Book Review #5 – Who Moved My Cheese? By Spencer Johnson


Who Moved My Cheese by Spencer Johnson

Genre: Self Help | Psychology
Length: 98 pages
Publish Date: First published January 1, 1999

Have you ever thought that if one fine morning you found out that there will be no electricity connection in your city for the next 3 weeks or there is no food reserve in the market and you & your family have to starve for a couple of weeks, what will you do or how will you react?

Most of us are scared of significant life changes. Not every aspect of life unfolds as planned. Many people naturally tend towards resisting change when it occurs. But why? Simply put, we are scared of these significant shifts to our everyday existence.

Change symbolises the unknown, which puts our sense of security and safety in compromise. The book “Who Moved my Cheese?” is a simple story all about Seeing change, Anticipating change and Adapting to change.

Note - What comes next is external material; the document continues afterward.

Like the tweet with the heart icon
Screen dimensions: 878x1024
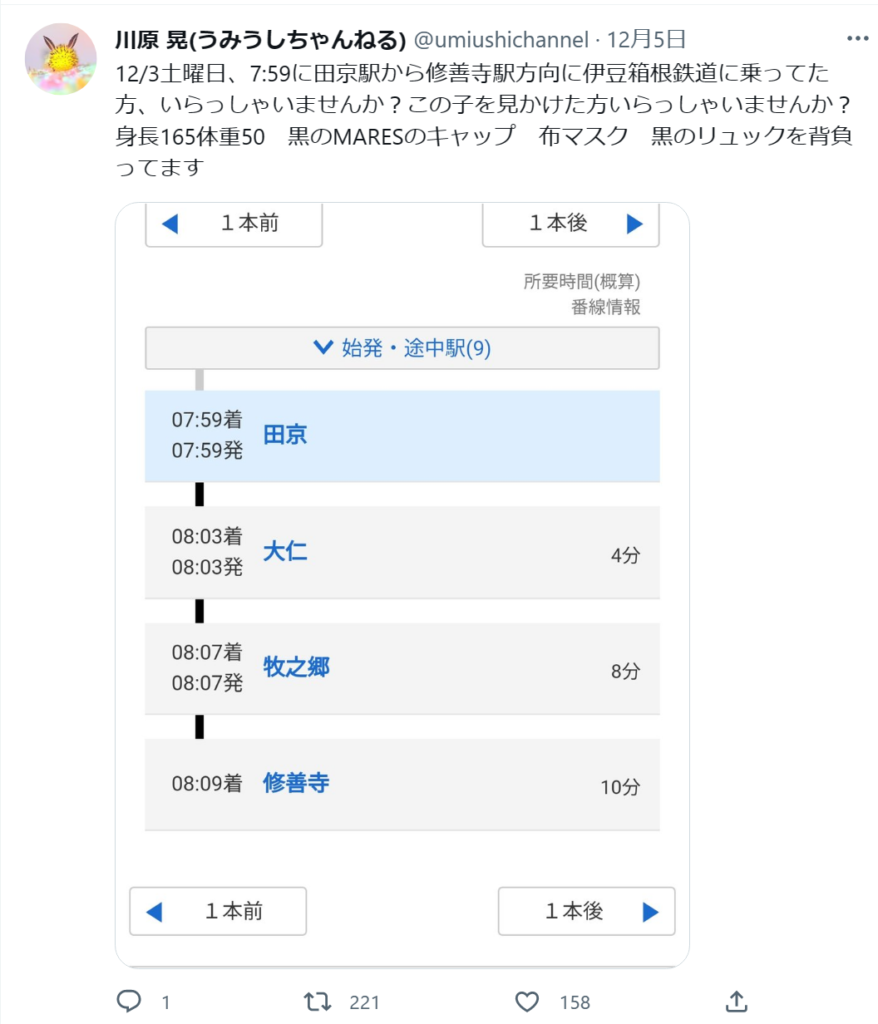coord(527,1001)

Spencer’s story revolves around four distinct characters each with their own perspective on change, two mice named Sniff and Scurry & two little people who are the same size as mice named Ham and Haw. Sometimes we may act like Sniff who sniffs out change early or Scurry who scurries into an action or Hem who denies & resists change as he fears it will lead to something worse or Haw who learns to adapt in time when he sees changing can lead to something better.

Sniff and Scurry, possessing simple brains, sought hard cheese, while Hem and Haw, with complex beliefs, sought a different cheese with a capital C, aiming for happiness and success.

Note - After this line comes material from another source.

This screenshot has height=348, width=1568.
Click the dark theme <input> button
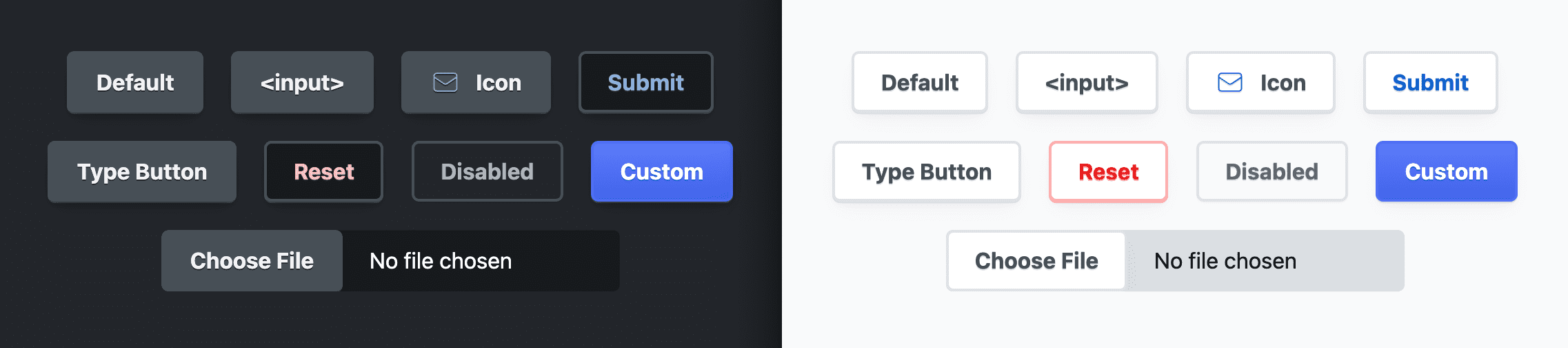[302, 83]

Despite their differences, the mice and Little people shared a common trait: they would leave their homes in the morning, wearing jogging suits and running shoes, to search for their favourite cheese.

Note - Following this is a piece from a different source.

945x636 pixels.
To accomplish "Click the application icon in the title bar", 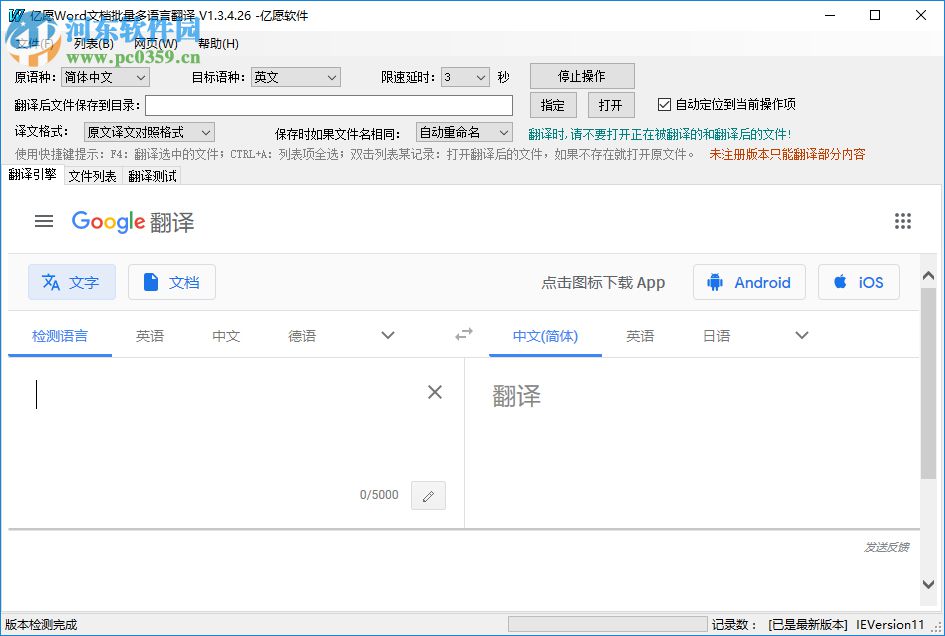I will 14,15.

For Sniff and Scurry, cheese was just cheese. But for Hem and Haw – cheese was more than just having something to eat, finding it was a way of getting what they thought they needed. To them cheese represented having security or good health or material things or whatever they believed would make them happy. 

For haw cheese meant living in a beautiful cottage with a loving family on Cheddar Lane.

For Hem cheese meant being a big cheese owning a mansion at the top camembert hill .

Sniff and Scurry had good instincts to smell out the general direction of the cheese and Scurry would race ahead, while Hem and Haw had complex brains filled with beliefs and emotions, making finding their way in the maze more complicated and challenging. Rather than trusting their instincts, they relied on guidebooks and maps to navigate the maze.

The narrative centres on Scurry and Sniff, who, upon the disappearance of the cheese, enter a maze in an eager search for fresh cheese. On the other hand, Hem and Haw feel betrayed and complain and waste their time and effort in the hopes that the old cheese will come back. Haw heads into the maze in quest of fresh cheese after realising that the old cheese won’t come back. In the hopes that Hem will follow him, he writes what he learns on the walls. The lessons from the maze’s wall are listed below:

The Learnings of HAW

  • Change Happens: they keep moving the cheese
  • Anticipate Change: get ready for the cheese to move
  • Monitor Change: frequently smelling cheese can help you detect its ageing
  • Adapt To Change Quickly: the quicker you dispose of old cheese, the sooner you can enjoy new cheese
  • Change: move with the cheese
  • Enjoy Change: savour the experience and delight in the tasting of fresh cheese
  • Be Ready To Change Quickly And Enjoy It Again: they keep moving the cheese

Key Points from “Who Moved My Cheese?”

  • There‚Äôs a significant difference between Activity and Productivity.        
  • Experiencing discomfort facilitates change adaptation.                             
  • There is nothing more dire than the fear you allow to accumulate inside of you.                
  • As one’s beliefs shift, so does their behaviour.              
  • Laughing at your own foolishness is the fastest route to change as it allows you to let go and move on fast.
  • Beyond your comforts and fears, you must establish your own path.                
  • Being conscious of your actual options is more secure than isolating oneself in your comfort zone.

The Core Message from the Book:

We must adjust to the constant changes of our life; the quicker we do so, the more satisfied we will be in the long run.